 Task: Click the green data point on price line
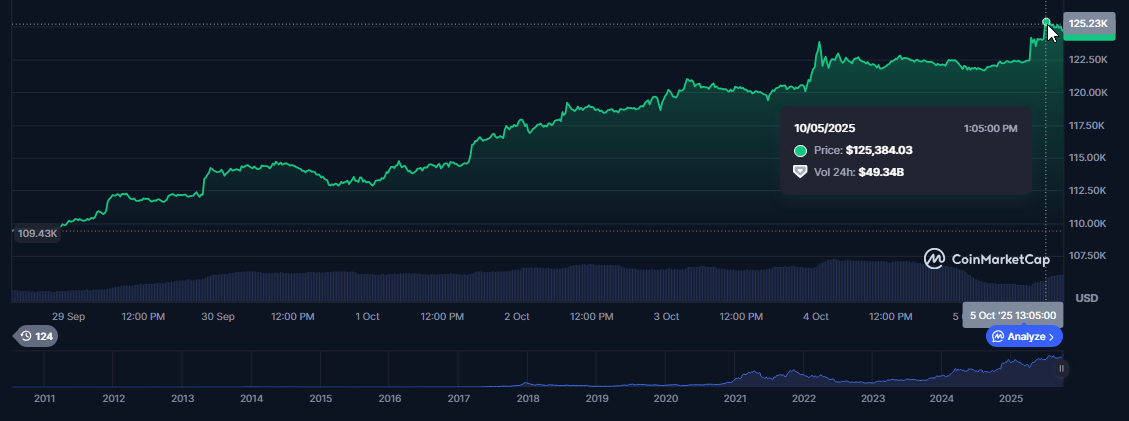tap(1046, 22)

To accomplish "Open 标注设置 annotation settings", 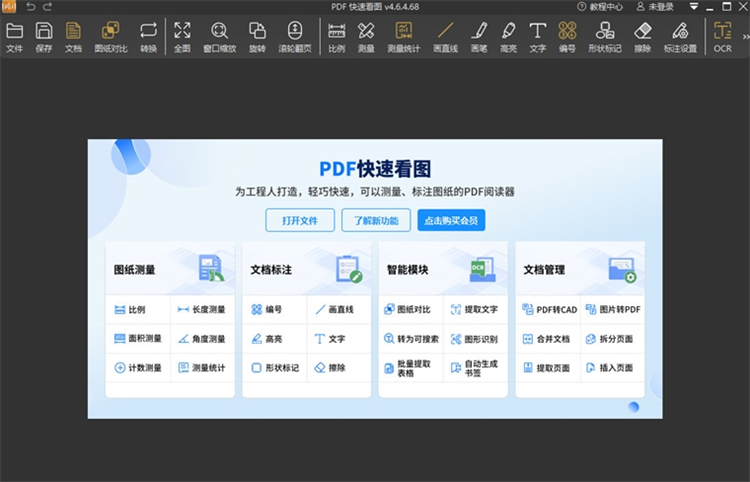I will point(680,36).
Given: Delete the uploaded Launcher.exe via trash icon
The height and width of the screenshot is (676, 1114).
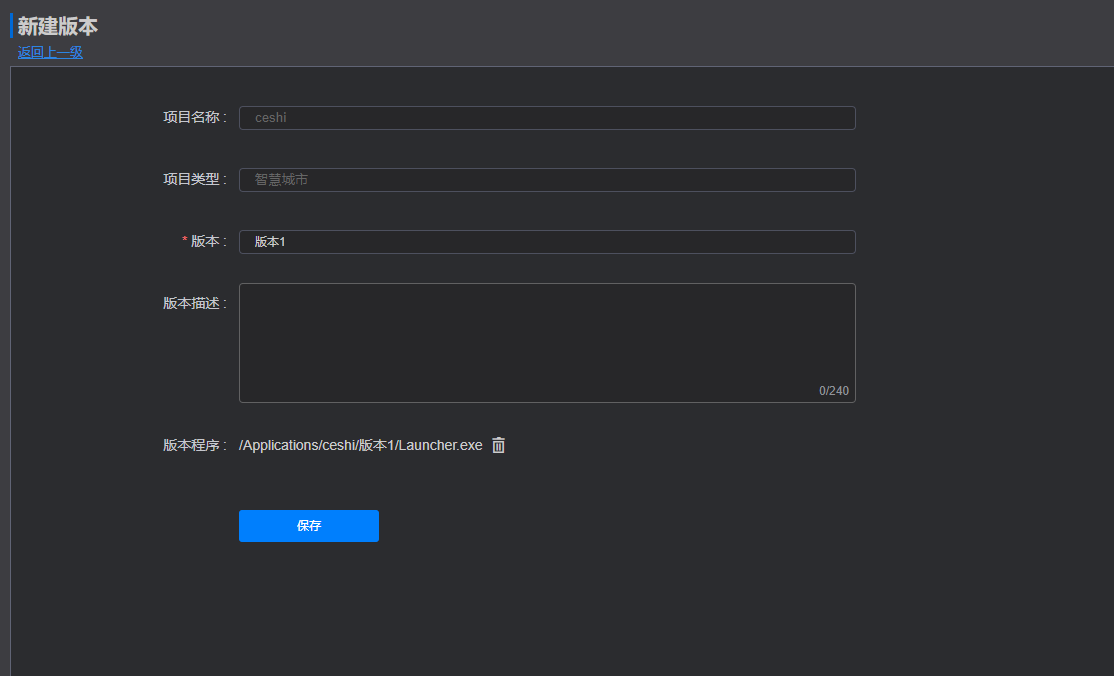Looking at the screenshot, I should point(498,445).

______________________________

#### Task brief
Only the lines from the one containing "The height and" through the end of the listing above should be reproduced, exactly as they stand. Leave the pictures out.

#### Response
The height and width of the screenshot is (676, 1114).
Looking at the screenshot, I should point(498,445).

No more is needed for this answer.